Federal Reserve Chairman Ben Bernanke will warn Congress Wednesday that possible “contagion” from the European debt crisis for U.S. banks and money market funds remains "a concern” for the Fed and other financial regulators despite firms’ recent steps to reduce their exposure to countries and institutions there, according to testimony obtained by the FOX Business Network.
In particular, U.S. money market funds, with 35% of their assets in European holdings as of February, “remain structurally vulnerable” to Europe’s debt problems, Bernanke will tell the House Oversight and Government Reform Committee.
While he will tell lawmakers that “financial stresses in Europe have lessened” due to recent actions taken by European policymakers and that “U.S. financial firms and money market funds have had time to adjust their exposures and hedge their risks to some degree as the European situation has evolved…the risks of contagion remain a concern for both these institutions and their supervisors and regulators.”
He will again describe direct exposure of U.S. banks to “peripheral” countries like Greece as “limited,” but will say that U.S. firms’ exposures to European banks and to larger “core” countries “are more material.”
U.S. money market funds “remain structurally vulnerable despite some constructive steps, such as improved liquidity requirements, taken since the recent financial crisis,” he will add.

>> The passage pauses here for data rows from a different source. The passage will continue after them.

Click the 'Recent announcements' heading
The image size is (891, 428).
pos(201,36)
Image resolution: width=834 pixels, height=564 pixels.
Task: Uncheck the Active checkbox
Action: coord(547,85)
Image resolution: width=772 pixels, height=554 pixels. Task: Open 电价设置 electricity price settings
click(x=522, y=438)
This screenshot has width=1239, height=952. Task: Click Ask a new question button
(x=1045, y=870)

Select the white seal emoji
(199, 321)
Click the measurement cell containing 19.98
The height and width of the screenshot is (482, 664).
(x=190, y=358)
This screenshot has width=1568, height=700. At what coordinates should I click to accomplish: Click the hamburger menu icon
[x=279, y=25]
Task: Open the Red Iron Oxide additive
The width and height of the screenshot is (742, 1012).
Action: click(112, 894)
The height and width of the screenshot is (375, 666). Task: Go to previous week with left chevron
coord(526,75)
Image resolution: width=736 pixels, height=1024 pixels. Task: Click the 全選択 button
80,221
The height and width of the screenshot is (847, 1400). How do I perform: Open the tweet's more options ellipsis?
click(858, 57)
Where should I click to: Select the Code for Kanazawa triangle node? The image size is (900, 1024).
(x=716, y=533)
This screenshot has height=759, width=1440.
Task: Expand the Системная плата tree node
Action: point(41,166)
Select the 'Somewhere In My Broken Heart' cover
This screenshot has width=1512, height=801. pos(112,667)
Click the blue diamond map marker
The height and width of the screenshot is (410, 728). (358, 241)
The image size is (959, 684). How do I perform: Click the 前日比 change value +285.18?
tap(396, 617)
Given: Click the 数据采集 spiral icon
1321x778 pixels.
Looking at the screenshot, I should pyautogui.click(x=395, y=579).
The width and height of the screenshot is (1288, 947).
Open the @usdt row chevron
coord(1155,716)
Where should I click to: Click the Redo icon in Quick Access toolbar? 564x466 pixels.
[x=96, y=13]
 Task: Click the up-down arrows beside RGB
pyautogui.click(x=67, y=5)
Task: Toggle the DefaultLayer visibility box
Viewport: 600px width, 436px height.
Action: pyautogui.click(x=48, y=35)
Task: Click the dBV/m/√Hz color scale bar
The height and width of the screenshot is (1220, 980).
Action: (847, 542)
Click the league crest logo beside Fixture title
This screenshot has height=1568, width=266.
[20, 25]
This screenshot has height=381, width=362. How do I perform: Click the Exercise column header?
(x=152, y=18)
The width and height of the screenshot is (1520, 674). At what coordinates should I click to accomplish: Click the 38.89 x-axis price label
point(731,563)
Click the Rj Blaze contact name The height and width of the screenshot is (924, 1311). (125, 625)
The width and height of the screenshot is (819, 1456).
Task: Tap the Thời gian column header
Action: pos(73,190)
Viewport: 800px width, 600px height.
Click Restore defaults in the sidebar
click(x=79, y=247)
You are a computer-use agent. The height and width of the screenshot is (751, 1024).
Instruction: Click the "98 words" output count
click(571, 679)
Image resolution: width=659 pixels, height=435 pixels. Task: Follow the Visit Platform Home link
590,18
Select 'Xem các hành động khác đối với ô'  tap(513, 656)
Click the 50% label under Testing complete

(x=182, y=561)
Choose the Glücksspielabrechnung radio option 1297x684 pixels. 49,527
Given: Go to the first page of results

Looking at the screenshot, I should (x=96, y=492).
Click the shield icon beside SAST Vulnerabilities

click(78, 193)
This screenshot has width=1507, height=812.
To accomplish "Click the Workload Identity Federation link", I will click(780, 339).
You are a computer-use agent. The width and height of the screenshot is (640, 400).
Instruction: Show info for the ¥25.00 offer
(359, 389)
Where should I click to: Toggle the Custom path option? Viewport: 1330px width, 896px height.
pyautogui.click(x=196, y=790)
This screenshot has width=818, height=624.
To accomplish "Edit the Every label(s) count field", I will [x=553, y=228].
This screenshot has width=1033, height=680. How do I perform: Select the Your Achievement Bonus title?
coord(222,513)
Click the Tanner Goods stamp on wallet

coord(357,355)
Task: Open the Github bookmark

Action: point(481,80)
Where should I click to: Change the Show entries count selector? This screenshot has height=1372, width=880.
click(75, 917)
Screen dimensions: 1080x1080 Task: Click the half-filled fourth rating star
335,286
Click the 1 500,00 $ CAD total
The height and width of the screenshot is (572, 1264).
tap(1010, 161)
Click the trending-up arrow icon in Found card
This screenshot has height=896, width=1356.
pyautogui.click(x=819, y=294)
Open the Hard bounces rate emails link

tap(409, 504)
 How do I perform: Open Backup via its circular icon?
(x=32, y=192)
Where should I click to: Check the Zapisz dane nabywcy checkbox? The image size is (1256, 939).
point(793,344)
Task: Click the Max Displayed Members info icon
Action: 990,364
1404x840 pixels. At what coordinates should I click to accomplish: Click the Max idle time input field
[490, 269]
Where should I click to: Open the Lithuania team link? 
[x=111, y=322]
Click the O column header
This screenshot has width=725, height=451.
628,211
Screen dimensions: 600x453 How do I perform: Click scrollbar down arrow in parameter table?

“Were the situation in Europe to take a severe turn for the worse, the U.S. financial sector likely would have to contend not only with problems stemming from its direct European exposures, but also with an array of broader market movements, including declines in global equity prices, increased credit costs, and reduced availability of funding,” Bernanke will tell lawmakers.
He will say the Fed, which in November helped Europe manage its debt problems by lending dollars to the European Central Bank, is prepared to offer more assistance if needed.
“For our part, the Federal Reserve will continue to monitor the situation closely, work with our financial institutions and foreign counterparts to enhance the resilience of our financial system, and be ready to use our tools to help stabilize U.S. markets should the situation require such action,” Bernanke will say.
Some lawmakers are concerned that Bernanke has not been specific enough about possible dangers of Europe’s debt problems to the U.S. financial system. Sources say some lawmakers plan to question Bernanke hard on this issue and will also ask him more about how the Fed and other agencies have prepared for potential banking problems in the U.S. should the crisis deepen -- and its potential costs to the U.S., especially taxpayers.
According to his testimony, Bernanke will seek to reassure committee members that the Fed’s latest “stress tests” took into account a worsening of Europe’s debt problems and that U.S. banks would have enough capital to survive and continue to operate with a big hit.
“This exercise was designed to capture both the direct and indirect exposures and vulnerabilities of U.S. financial institutions to the economic and financial stresses that might arise from a severe crisis in Europe,” Bernanke will say. “The results show that a significant majority of the largest U.S. banks would continue to meet supervisory expectations for capital adequacy despite large projected losses in an extremely adverse hypothetical scenario.”
He will also push European leaders to do more to keep the continent’s debt problems under control.
“The recent reduction in financial stresses in Europe is a welcome development for the United States, given the important trade and financial linkages connecting our economies,” he will say. “However, Europe’s financial and economic situation remains difficult, and it is critical that the European leaders follow through on their policy commitments to ensure a lasting stabilization. I believe that our European counterparts understand the challenges and risks they face and are committed to take the necessary steps to address those issues.”